*DIRECTIONS*
Word for word, copy out the entries below, but not the pictures in them.

Dataset entries
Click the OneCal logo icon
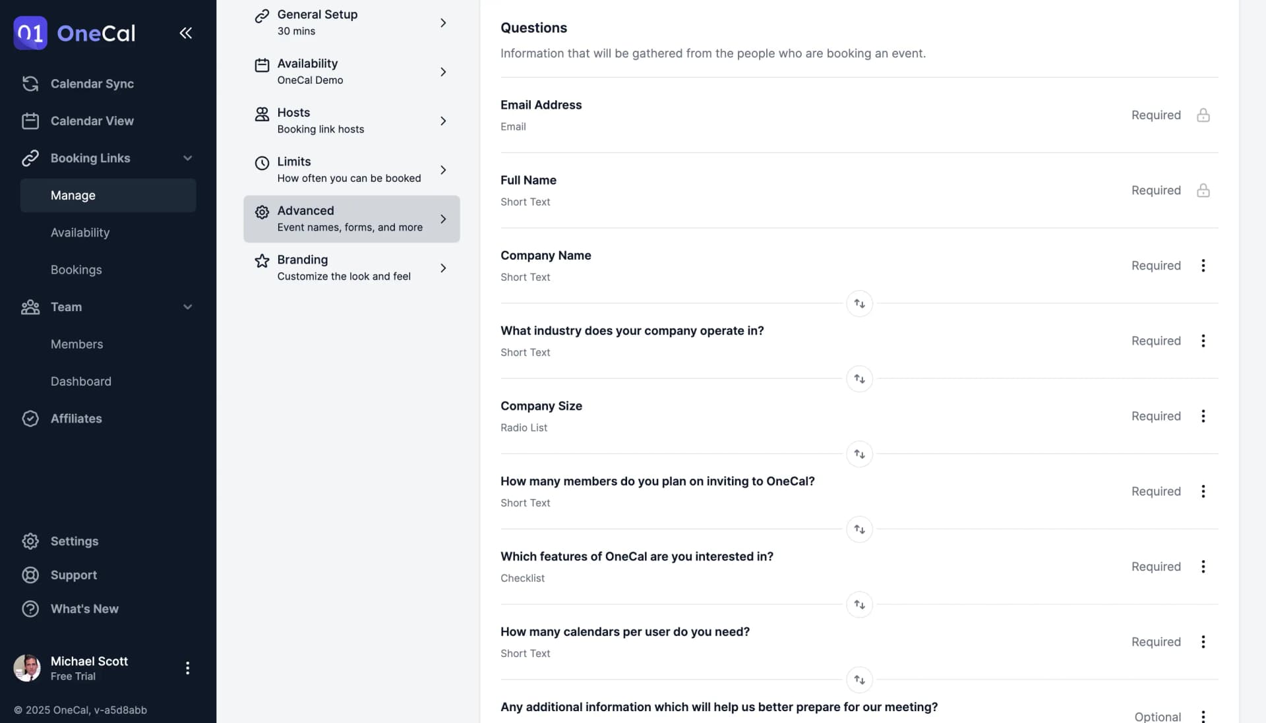 pyautogui.click(x=30, y=32)
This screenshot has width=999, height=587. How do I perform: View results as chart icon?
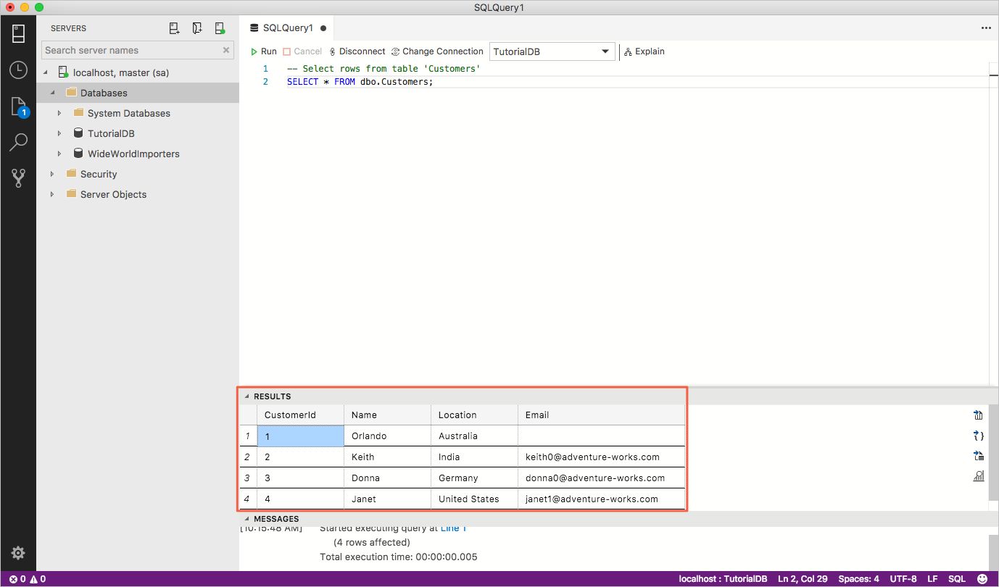click(979, 476)
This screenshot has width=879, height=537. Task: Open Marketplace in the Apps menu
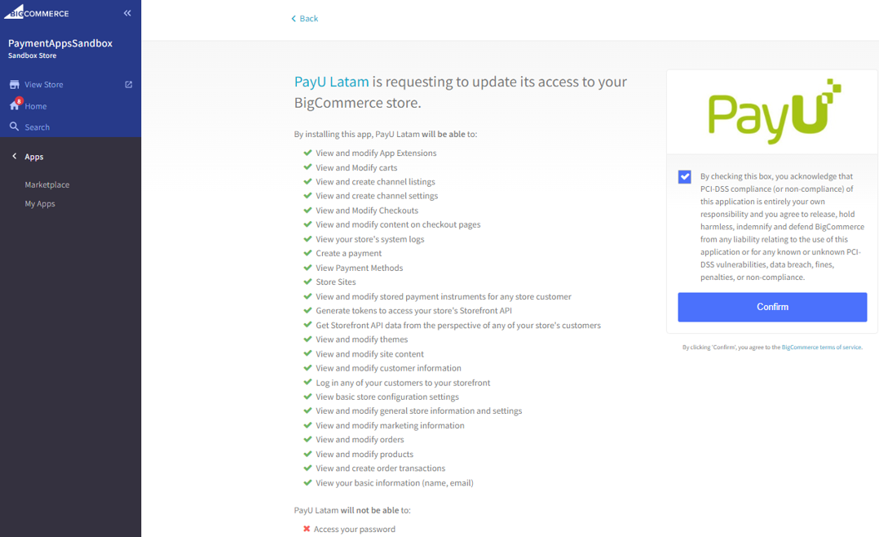point(47,184)
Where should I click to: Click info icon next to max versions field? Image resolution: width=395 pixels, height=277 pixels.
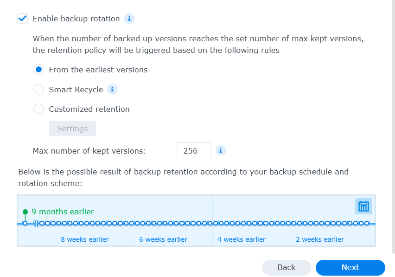[221, 150]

*EXERCISE RESPONSE*
Click the OneCal logo icon
 pyautogui.click(x=30, y=32)
This screenshot has width=999, height=587. How do I perform: View results as chart icon?
click(979, 476)
This screenshot has width=879, height=537. Task: Open Marketplace in the Apps menu
point(47,184)
Where should I click to: Click info icon next to max versions field? Image resolution: width=395 pixels, height=277 pixels.
[221, 150]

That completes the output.